Пожарные уехали, прибыла полиция. Как знать, может, к концу дня понадобится и неотложка, подумал Даффи. На самом деле, фургон, обитый изнутри войлоком, здесь бы не помешал. Они могли бы забрать с собой Таффи и постараться излечить его от фобии, вызываемой электроплитками, или чем бы то ни было ещё. Они могли забрать с собой и Дамиана и попытаться понять, почему такой бездельник и докучливый пустомеля не боится прожечь свой вельветовый костюмчик, когда его об этом даже не просят. Они могут понаблюдать за Салли, усыпить её хотя бы на одну ночь и выяснить, не вытекло ли у неё через уши всё серое вещество, какое было в голове; или, может, к ней туда через нос забрались белки и перегрызли несколько проводков — с того всё и началось? И если уж они всё равно здесь будут, думал Даффи, не могут ли они осмотреть Лукрецию и сказать ему, есть ли хоть какие-то шансы, что она ляжет с ним в постель?
Им было велено оставаться в пределах досягаемости от дома и ждать указаний сержанта Вайна.

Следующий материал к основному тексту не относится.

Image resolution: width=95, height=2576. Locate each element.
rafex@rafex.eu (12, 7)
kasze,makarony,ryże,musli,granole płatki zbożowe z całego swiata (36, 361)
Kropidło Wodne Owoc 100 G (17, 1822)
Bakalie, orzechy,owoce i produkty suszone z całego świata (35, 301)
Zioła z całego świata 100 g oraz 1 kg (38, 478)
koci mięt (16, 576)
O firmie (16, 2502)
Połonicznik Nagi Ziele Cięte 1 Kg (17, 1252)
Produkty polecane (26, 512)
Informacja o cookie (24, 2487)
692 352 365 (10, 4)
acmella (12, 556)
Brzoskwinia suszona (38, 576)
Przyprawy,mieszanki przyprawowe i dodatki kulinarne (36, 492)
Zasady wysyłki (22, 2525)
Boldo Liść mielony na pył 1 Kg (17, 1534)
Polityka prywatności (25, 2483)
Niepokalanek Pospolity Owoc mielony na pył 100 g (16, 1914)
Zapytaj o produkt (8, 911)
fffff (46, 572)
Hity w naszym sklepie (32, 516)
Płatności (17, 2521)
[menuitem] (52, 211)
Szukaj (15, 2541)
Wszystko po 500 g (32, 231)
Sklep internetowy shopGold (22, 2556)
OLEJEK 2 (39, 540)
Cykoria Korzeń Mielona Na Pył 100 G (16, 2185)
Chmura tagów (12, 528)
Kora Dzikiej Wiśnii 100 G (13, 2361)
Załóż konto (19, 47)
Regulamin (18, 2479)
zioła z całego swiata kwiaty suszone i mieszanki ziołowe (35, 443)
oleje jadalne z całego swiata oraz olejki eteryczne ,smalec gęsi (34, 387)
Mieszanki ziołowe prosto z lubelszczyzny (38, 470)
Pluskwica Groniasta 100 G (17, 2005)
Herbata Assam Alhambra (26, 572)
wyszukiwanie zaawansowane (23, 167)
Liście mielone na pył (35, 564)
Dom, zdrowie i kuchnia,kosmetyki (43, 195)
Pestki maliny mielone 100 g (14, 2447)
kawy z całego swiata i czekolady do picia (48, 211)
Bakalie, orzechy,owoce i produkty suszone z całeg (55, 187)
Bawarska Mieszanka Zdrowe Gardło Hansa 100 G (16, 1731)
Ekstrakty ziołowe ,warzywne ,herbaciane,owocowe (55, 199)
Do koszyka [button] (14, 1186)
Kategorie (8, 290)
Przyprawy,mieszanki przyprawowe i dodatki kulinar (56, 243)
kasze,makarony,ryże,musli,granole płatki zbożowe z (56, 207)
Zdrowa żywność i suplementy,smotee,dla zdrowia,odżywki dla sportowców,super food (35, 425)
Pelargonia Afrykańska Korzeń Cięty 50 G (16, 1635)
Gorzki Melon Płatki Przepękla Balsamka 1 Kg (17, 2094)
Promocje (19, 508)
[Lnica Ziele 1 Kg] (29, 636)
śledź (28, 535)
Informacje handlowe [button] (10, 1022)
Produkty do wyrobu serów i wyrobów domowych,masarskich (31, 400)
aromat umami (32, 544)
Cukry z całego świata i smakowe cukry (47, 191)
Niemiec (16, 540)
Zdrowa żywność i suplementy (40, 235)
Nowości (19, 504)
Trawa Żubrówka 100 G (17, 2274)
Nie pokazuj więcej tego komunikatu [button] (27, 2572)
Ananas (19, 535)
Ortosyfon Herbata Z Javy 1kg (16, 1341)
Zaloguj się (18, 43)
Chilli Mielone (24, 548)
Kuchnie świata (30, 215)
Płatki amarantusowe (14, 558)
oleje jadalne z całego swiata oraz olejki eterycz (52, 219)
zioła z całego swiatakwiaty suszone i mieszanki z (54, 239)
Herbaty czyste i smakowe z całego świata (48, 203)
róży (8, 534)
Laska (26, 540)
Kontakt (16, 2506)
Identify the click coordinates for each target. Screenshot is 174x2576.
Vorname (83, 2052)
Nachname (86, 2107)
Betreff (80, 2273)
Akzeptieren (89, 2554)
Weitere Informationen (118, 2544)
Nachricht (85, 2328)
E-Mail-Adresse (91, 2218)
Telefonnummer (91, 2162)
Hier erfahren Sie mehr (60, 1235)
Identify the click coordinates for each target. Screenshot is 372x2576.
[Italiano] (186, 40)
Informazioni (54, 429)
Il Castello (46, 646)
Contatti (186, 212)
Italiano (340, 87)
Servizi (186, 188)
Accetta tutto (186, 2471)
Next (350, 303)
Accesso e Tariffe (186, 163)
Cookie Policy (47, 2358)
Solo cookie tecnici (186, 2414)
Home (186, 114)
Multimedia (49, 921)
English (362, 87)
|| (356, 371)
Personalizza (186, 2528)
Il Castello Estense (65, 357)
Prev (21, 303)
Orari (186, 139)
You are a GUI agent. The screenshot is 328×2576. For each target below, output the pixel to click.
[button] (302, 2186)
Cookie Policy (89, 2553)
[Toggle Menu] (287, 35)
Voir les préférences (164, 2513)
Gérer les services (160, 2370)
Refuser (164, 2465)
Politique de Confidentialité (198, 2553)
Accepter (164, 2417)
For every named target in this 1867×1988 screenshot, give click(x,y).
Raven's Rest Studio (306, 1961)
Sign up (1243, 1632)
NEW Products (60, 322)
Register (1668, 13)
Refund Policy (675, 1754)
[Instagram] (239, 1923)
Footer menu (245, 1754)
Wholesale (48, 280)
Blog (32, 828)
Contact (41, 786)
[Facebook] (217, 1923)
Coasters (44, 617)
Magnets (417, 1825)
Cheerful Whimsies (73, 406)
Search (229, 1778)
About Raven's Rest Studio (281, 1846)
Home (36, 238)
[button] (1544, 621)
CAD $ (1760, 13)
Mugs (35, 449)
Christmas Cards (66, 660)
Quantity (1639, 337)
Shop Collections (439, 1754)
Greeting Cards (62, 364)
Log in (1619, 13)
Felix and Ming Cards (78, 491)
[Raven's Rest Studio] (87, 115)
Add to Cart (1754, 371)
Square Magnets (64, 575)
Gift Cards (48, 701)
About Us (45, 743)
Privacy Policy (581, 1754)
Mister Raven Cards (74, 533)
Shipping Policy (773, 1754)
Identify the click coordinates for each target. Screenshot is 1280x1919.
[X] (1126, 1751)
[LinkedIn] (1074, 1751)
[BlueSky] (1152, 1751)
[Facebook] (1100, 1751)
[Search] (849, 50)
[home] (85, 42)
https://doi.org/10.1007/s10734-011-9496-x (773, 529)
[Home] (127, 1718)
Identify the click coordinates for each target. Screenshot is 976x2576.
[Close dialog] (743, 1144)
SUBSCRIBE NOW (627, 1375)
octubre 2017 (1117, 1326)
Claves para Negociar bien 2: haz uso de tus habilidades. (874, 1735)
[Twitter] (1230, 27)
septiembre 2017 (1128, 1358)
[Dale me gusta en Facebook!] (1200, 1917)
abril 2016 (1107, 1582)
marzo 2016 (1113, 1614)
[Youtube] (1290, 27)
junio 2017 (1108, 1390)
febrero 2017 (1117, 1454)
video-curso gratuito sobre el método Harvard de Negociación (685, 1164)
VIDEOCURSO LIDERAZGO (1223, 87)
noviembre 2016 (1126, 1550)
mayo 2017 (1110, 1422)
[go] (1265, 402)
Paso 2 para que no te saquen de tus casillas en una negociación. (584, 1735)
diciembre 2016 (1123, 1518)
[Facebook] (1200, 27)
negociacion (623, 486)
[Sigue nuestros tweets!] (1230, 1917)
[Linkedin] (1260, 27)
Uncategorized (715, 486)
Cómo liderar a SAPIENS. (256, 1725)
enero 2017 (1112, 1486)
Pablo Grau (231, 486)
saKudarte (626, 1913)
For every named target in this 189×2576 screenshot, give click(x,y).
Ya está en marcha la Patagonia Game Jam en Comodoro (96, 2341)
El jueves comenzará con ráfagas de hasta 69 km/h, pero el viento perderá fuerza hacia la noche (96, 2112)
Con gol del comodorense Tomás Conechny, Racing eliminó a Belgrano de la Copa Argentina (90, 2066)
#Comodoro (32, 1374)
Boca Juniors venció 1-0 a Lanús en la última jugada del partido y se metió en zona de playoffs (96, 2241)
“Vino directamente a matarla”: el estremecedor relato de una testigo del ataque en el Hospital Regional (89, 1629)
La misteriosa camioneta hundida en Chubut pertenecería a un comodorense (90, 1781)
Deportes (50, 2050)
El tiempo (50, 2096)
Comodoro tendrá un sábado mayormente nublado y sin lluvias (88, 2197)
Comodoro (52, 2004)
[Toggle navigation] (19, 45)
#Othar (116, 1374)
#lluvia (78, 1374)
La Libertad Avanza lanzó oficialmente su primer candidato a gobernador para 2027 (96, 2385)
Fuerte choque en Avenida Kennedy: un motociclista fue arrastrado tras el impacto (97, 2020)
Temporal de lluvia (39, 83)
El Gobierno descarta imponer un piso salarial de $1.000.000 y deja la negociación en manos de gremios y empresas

Отвергнув предложение Дамиана сыграть в снукер с завязанными глазами, Даффи отправился в сад, смутно надеясь найти там Лукрецию. Но единственным, кого он нашёл, был Таффи: он сидел на скамейке с толстенным фолиантом. Подходя к нему, Даффи кашлянул: он знал, что жулики — даже бывшие, даже жулики, которые стали совсем другими людьми, и уже не будут красть перхоть у вас с воротника — не любят быть застигнутыми врасплох. От этого у них появляется сильная раскованность в движениях, и эта раскованность может выйти вам боком.
Таффи поднял глаза от книги, словно оксфордский мэтр, потревоженный мойщиком окон. Эй, подумал Даффи, не пытайся ты указывать мне моё место. По этой лесенке так скоро не подняться. Он подчёркнуто многозначительно уселся на скамью, и так же многозначительно Таффи продолжал читать свою книгу. Даффи покосился на заглавие. Таффи читал «Теорию социального бунта». При этом он не шевелил губами, и его указательный палец не ёрзал по строчкам, словно пронырливая саламандра.
— Хорошая книга, верно? — спросил он, тактично дождавшись, пока Таффи доберётся до конца главы.
— Да, но чересчур всё упрощает. Не похоже, что он знаком с трудами Ланга.[10]
— Удивительно, какие у некоторых людей бывают пробелы в образовании. Вот, например, богомолка с большими сиськами.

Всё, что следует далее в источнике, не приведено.